Le contenu de la base de données, quant à lui, bénéficie d'une protection spécifique et adaptée par le droit : ce droit, dit « sui generis », permet au créateur de la base de faire sanctionner le pillage de son contenu par un tiers, afin de garantir la rentabilité des investissements qu'il a réalisés pour la créer et l'alimenter. Ainsi, tout tiers qui procéderait soit à l'extraction d'une partie substantielle de la base de données, soit à une extraction systématique et répétée, peut être sanctionné sur les fondements de la concurrence déloyale et de la contrefaçon.
D. La création d'actifs immatériels par les salariés
La question se pose de savoir à qui est reconnue la titularité des droits, et
donc la protection, quand l'actif immatériel a été créé
par un salarié de l'entreprise.
Un actif immatériel est propriété (droits patrimoniaux) de l’entreprise lorsque :
- Il a été créé par un ou plusieurs salariés dans l’exercice de leurs fonctions.

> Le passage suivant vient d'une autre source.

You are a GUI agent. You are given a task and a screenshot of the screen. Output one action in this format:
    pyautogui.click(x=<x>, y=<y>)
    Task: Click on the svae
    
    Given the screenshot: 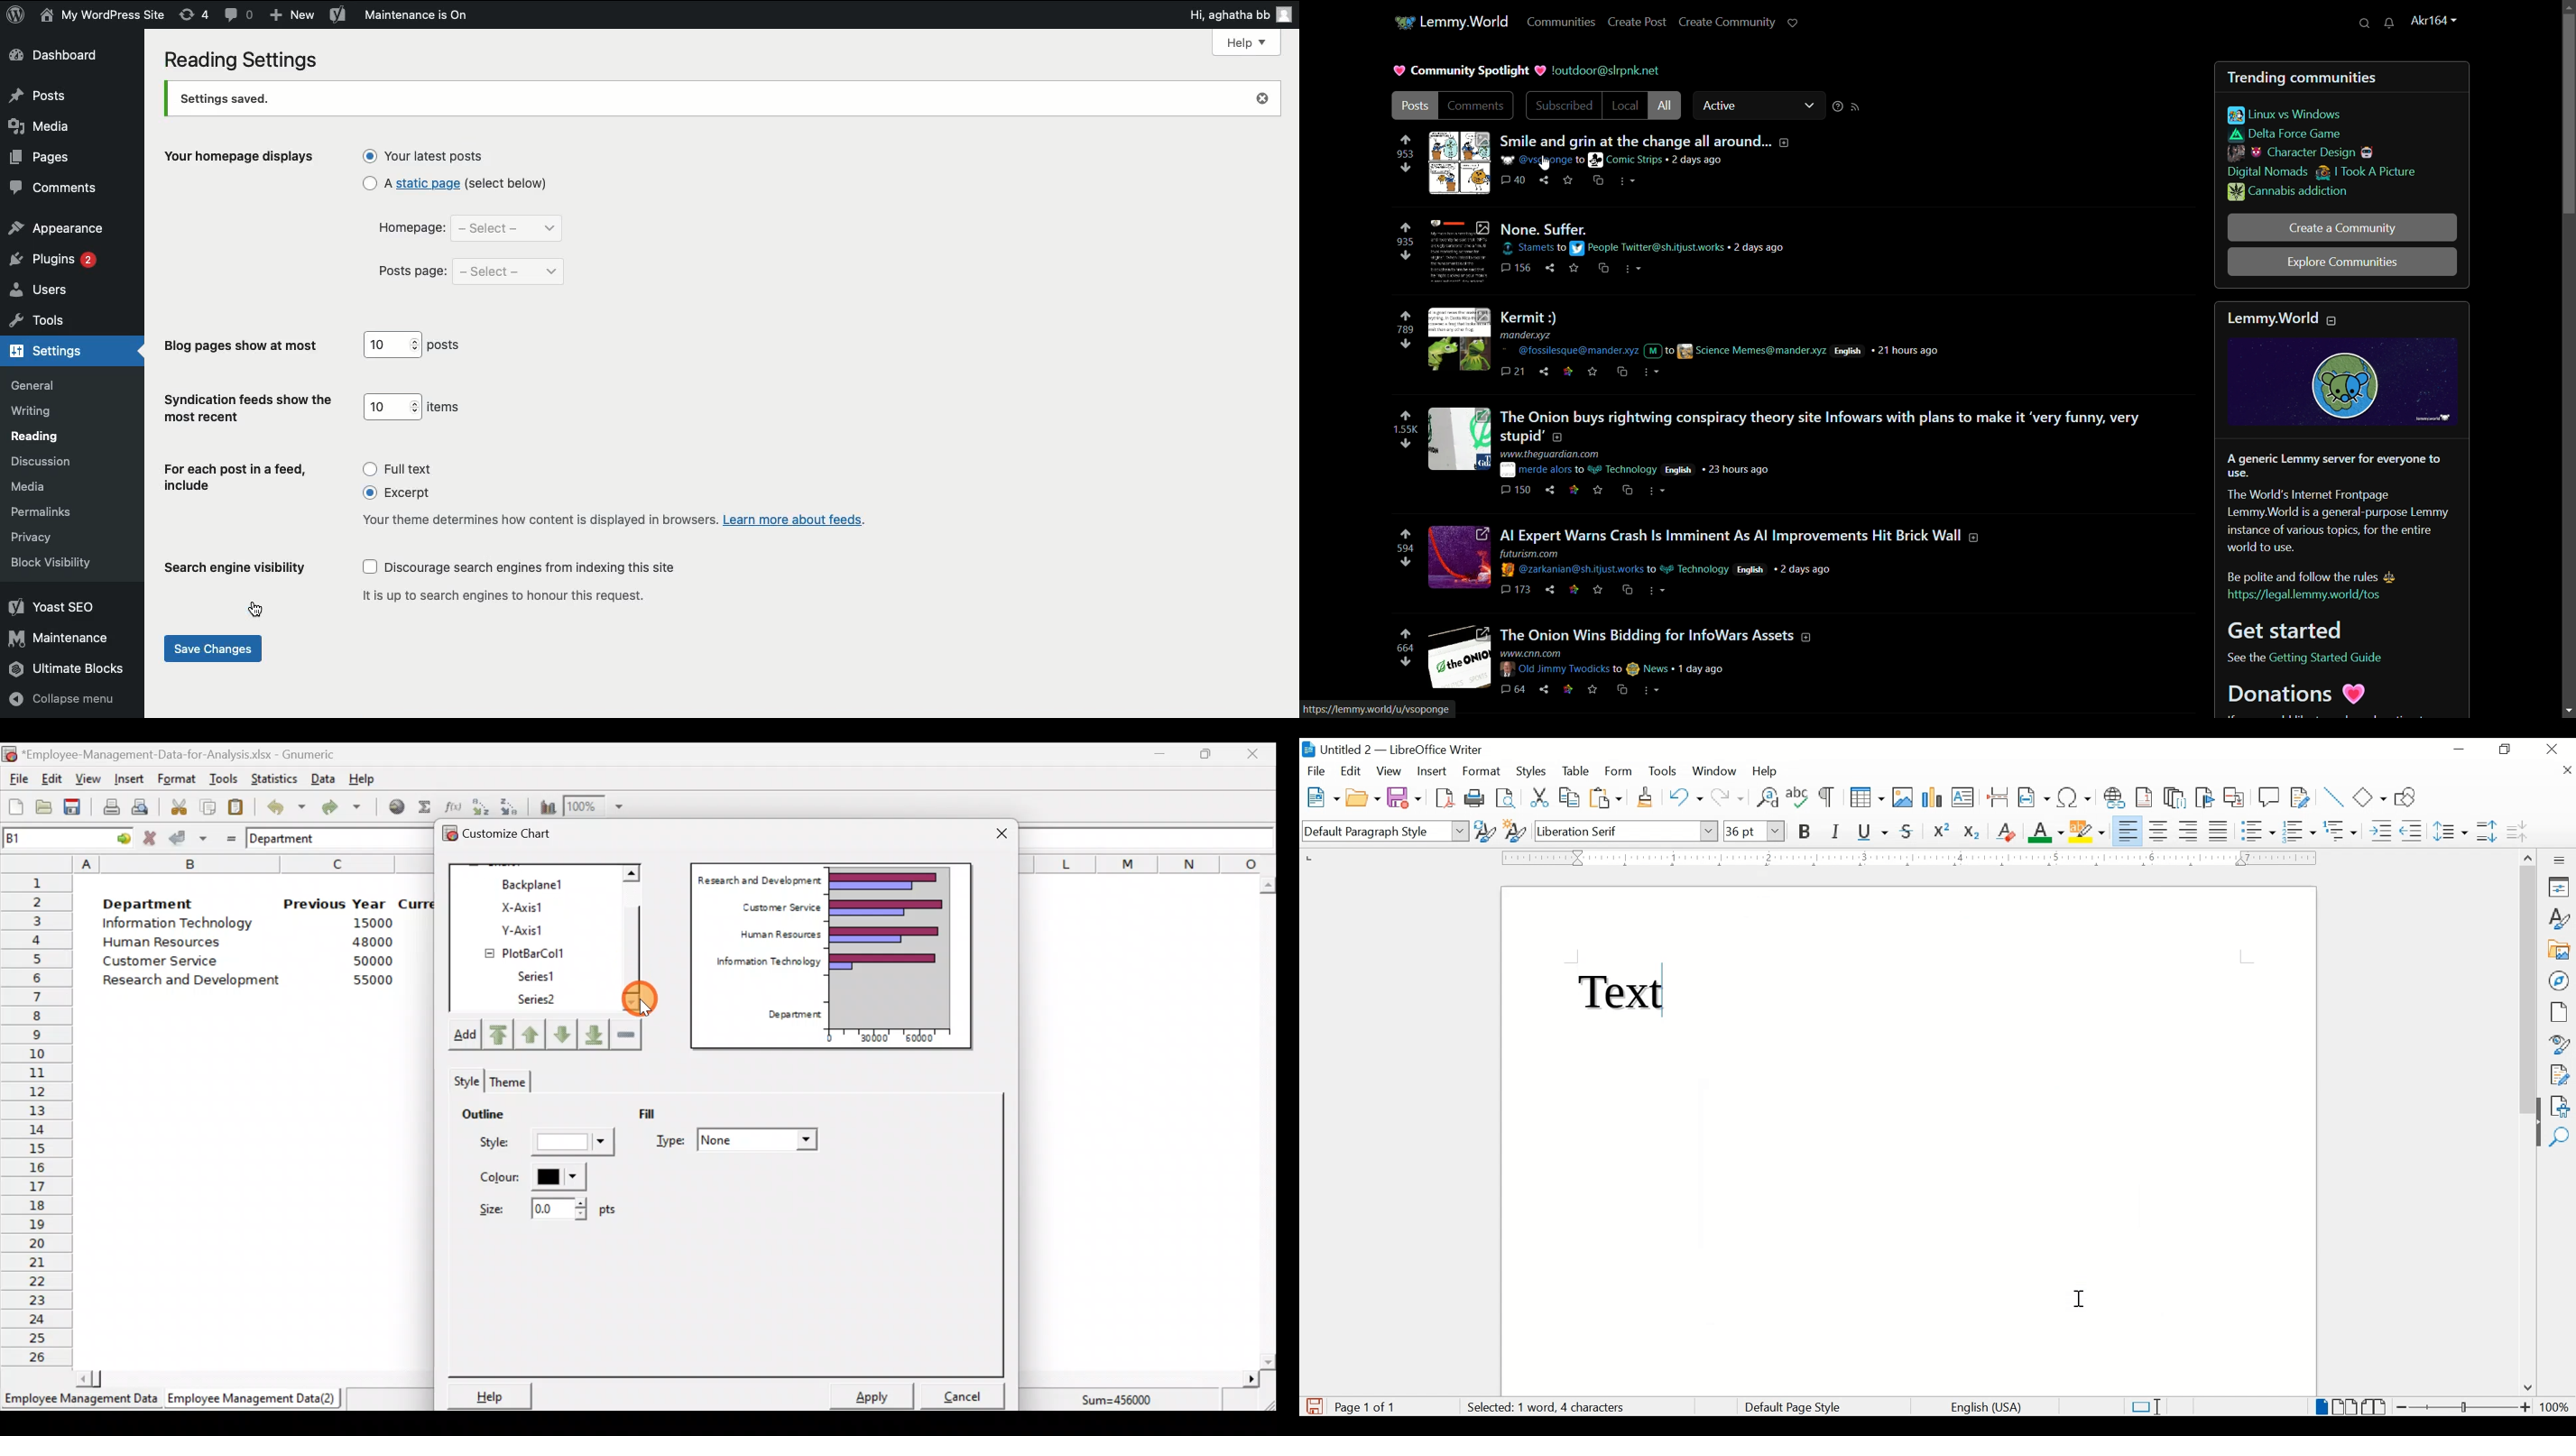 What is the action you would take?
    pyautogui.click(x=1571, y=180)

- Il a été créé par un ou plusieurs salariés d’après les instructions de leur employeur.
En principe, le droit d'auteur est reconnu à celui qui a créé l'œuvre (site Internet, base de données). Ainsi, même dans le cadre du contrat de travail, c'est le salarié qui a créé l'actif immatériel qui bénéficie du droit d'auteur. Il sera alors nécessaire, pour l'employeur, de procéder à l'acquisition des droits patrimoniaux, gratuitement ou contre rémunération. En revanche, les droits moraux ne peuvent pas être cédés par le salarié à l'entreprise.
Le Code de la propriété intellectuelle prévoit cependant une exception importante pour les logiciels créés par les salariés, pendant leur temps de travail et dans le cadre de la mission qui leur est confiée par leur employeur : dans ce cas, l'entreprise bénéficie de la dévolution automatique des droits patrimoniaux sur le logiciel. Le salarié demeure propriétaire du droit moral sur le logiciel.